** What needs to be done **
Each line from the one with "Open 历史 to view conversation history" through the last line of the material is to be printed exactly; no other line and no picture belongs in the copy.

** Excerpted data **

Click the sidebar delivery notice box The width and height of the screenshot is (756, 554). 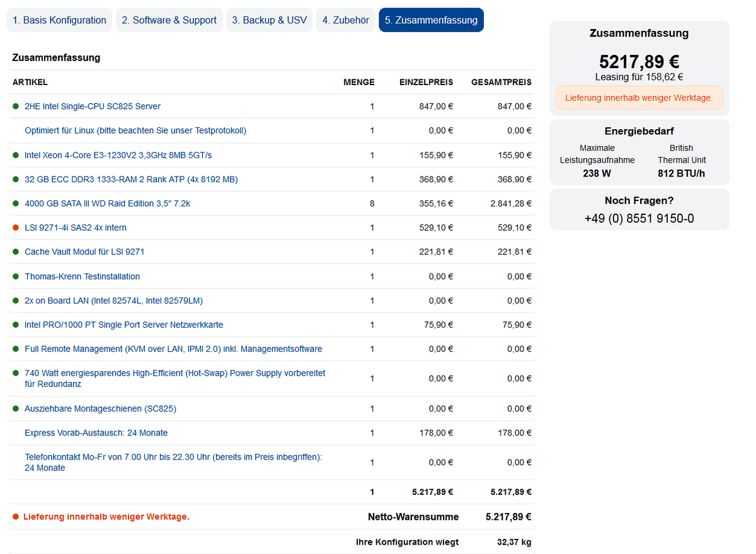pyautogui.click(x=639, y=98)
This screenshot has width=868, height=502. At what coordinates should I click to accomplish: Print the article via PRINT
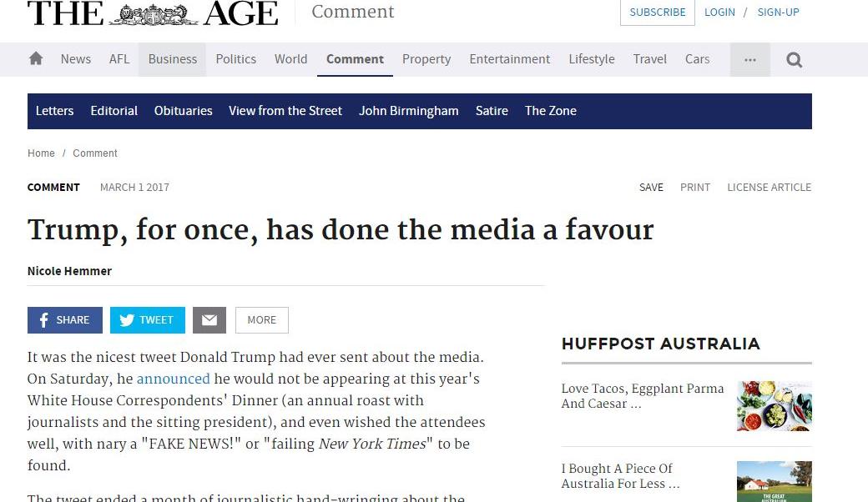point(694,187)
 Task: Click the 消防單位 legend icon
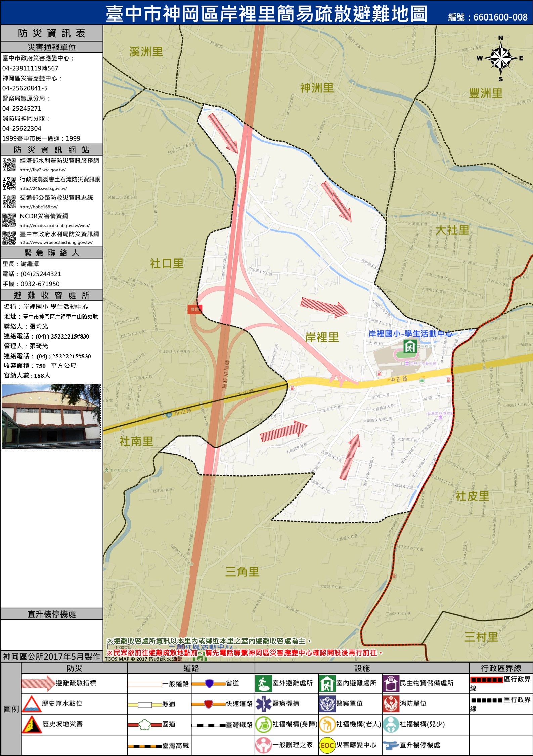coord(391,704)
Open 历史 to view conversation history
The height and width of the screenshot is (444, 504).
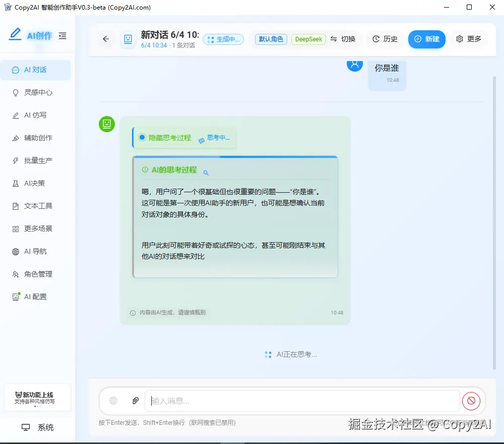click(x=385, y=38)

** Result of the exercise **
Open 历史 to view conversation history
The height and width of the screenshot is (444, 504).
click(x=385, y=38)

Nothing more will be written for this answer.